By: Lorne Chan
There's a hockey hotbed in Northern Ontario called Sault Ste. Marie where legends are made.
Wayne Gretzky first wore the No. 99 playing junior hockey for the Sault Ste. Marie Greyhounds. Hall of Famers Paul Coffey and Ron Francis played in The Soo before they were holding the Stanley Cup together.
Through all that history, the Greyhounds spent the 2017-18 season achieving new heights. Under coach Drew Bannister, the Greyhounds won 23-straight games in the Ontario Hockey League and set a team record by going 55-7-3-3. A group of teenagers developed into a team, and now their coach is taking on a new challenge.
Bannister is coming to San Antonio.
He was named Rampage head coach on Tuesday as the franchise enters a five-year affiliation agreement with the St. Louis Blues.
Bannister, 44, was named the Canadian Hockey League's coach of the year for 2018, awarded to the top coach for all Canadian major junior leagues.
"In three years as coach at The Soo, I've been able to develop and make a lot of strides," Bannister said. "This opportunity to take that to the next level with the Rampage, to develop players for the NHL, is an exciting next step."
Bannister would know. He went into coaching after a 18-year pro career that included 164 NHL games with Tampa Bay, Edmonton, Anaheim and the New York Rangers.
He played his junior hockey in The Soo as well, helping the Greyhounds win the 1993 Memorial Cup. He also won the 2000 Calder Cup with the AHL's Hartford Wolf Pack.
He played internationally in Finland, Russia and Germany, and last played in the AHL in 2009-10 with the Binghamton Senators.
"I wasn't the most skilled guy, but I played in an era where the game was changing and played the European game," he said. "It made me a coach that wants the team to play responsibly but also have the ability to create. It's important to involve the players on a daily basis. To ask questions and challenge them. These are smart men, and you have to be ultra-prepared to prepare them for the NHL."
At Sault Ste. Marie, Bannister found the balance between player development and team success. Entering the 2018 NHL Draft, two Soo players, Barrett Hayton and Rasmus Sandin, are ranked among the top 11 North American prospects by NHL Central Scouting.
Bannister also joins a developmental rank himself by becoming an AHL head coach. Of the NHL's 31 head coaches, 23 of them were at the same position at the AHL level.

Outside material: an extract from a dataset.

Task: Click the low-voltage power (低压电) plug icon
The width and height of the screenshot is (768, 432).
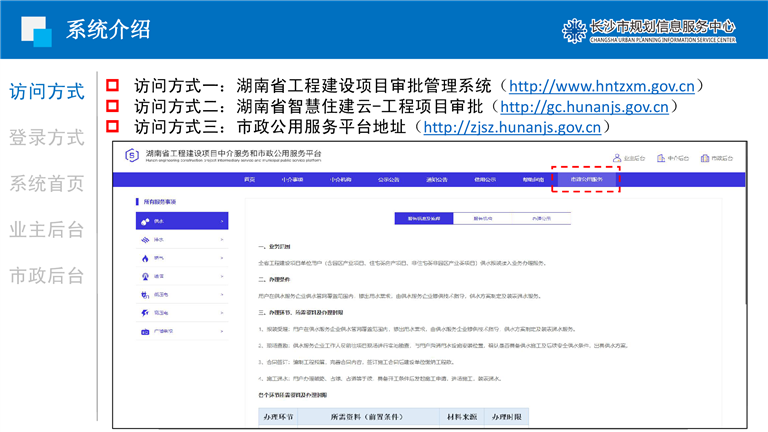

"We are very excited to have Drew join our organization," said St. Louis Blues President of Hockey Operations and General Manager Doug Armstrong. "He has proven himself over the past few seasons in the OHL and will be a perfect fit as we continue to develop our prospects through our affiliation with San Antonio."
It might not be easy to spot the similarities between The Soo and San Antonio, between a home for small-town hockey and the seventh-largest city in America. But Bannister sees a chance to turn South Texas heat into a hockey hotbed.
"When players take ownership, there's buy-in and that's how you create a successful culture and organization," Bannister said. "I know what it's like to be where the Rampage players are. They're one step from the NHL and they're eager to learn. For any coach, those are players you want to work with and want to see succeed."